● **Stated goal 1**
Reproduce the stretch of the real estate marketing passage from "What I mean by" through "mail each month." word for word.
● **Stated goal 2**
In the real estate marketing passage, what three things does the speaker name as examples of putting assets in place?
● **Stated goal 3**
Please write the next few sentences of the real estate marketing passage, picking up after its final sentence.

● **Supplied passage**
We’re not talking about, “I got to send out a different list every month to different borrowers with the trouble this month that transferred over from month to month.” We are hitting the same people. We are sending the same email blast out to the same list of asset managers. It’s easier for us to hit that fifth point of contact with an email blast. It’s one if they open it. Secondly, reaching out on LinkedIn, and third, a phone call. That’s where probably the rubber meets the road the most part. It’s how effective can you be in that follow up basis. That’s where the money is made for and rinse and repeat. That requires people to do a little bit of work and some people are like, “What? I have to have to do that four-letter word? Nastiness, I don’t want to work.”
What I mean by work here is yes, you’ve got to do the follow-up. You’ve got to market. You got to sit down and spend a little time marketing. You got to put some assets in place. By assets in place, I mean your LinkedIn profile, your logo, your website. These days, you need to have a website. Even if it’s a landing page, like a lead page. That’s better than nothing. You need that across the board or anything in the 21st century. What I mean is that you’ve got to put some assets in place. That’s the thing, everybody. You’re going to suck the first time. What’s more effective for most real estate investors that struggle with a budget? They don’t have the money to send out $5,000 or $30,000 in marketing and direct mail each month.

● **Data excerpts**
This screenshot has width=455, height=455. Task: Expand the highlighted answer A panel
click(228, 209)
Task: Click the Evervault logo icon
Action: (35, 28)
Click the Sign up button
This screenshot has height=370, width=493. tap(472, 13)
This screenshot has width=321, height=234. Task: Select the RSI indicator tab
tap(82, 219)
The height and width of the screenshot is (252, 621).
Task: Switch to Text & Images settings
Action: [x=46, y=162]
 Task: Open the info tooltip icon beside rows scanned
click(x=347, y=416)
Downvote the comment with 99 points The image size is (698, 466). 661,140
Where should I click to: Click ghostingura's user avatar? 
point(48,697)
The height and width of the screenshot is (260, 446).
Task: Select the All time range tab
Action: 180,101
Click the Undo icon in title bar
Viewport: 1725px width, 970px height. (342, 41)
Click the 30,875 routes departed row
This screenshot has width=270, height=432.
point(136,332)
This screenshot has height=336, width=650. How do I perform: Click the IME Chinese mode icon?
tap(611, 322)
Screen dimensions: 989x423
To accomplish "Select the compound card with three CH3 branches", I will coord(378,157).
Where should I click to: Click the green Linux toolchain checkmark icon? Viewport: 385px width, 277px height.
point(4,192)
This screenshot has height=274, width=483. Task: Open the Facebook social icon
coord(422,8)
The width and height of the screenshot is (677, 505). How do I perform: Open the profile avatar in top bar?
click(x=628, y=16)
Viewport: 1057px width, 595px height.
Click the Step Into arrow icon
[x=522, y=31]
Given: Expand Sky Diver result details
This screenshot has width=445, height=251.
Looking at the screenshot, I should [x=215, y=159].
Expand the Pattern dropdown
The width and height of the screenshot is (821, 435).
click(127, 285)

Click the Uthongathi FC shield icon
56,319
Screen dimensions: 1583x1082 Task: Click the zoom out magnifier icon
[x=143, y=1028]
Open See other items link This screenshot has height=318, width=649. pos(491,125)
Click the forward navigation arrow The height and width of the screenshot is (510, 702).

● **Expected answer 1**
What I mean by work here is yes, you’ve got to do the follow-up. You’ve got to market. You got to sit down and spend a little time marketing. You got to put some assets in place. By assets in place, I mean your LinkedIn profile, your logo, your website. These days, you need to have a website. Even if it’s a landing page, like a lead page. That’s better than nothing. You need that across the board or anything in the 21st century. What I mean is that you’ve got to put some assets in place. That’s the thing, everybody. You’re going to suck the first time. What’s more effective for most real estate investors that struggle with a budget? They don’t have the money to send out $5,000 or $30,000 in marketing and direct mail each month.

● **Expected answer 2**
A LinkedIn profile, a logo, and a website.

● **Expected answer 3**
I know that. I’ve been there. What are they doing? They’re sending out 50. They’re sending out 100. They are sending out maybe 1,000 if they can, initially to try to get that ball rolling so that A, if you send out 100 postcards or 100 yellow letters, because I know some people are a big fan of the yellow letter program, they get 1 to 4 phone calls. You’re hoping that you have a higher than 25% close rate. Why do you need to have a higher than 25% close rate? If you have four people call you up and one of the four does, that’s 25%. If you have less than a 25% close rate, that means you’ve got to wait until next month to hopefully get one lead that you can close on. With the note business, “Do we get a lot of lists in?” Yes, we get a lot of lists in? “Do we get a lot of opportunities to bid on?” Yes. Our close rate is still about the same thing. I say 10% to 30%. It’s 30% to 40% on our end because we do a good job with follow-up, but for most investors, it’s a 10% close ratio or less.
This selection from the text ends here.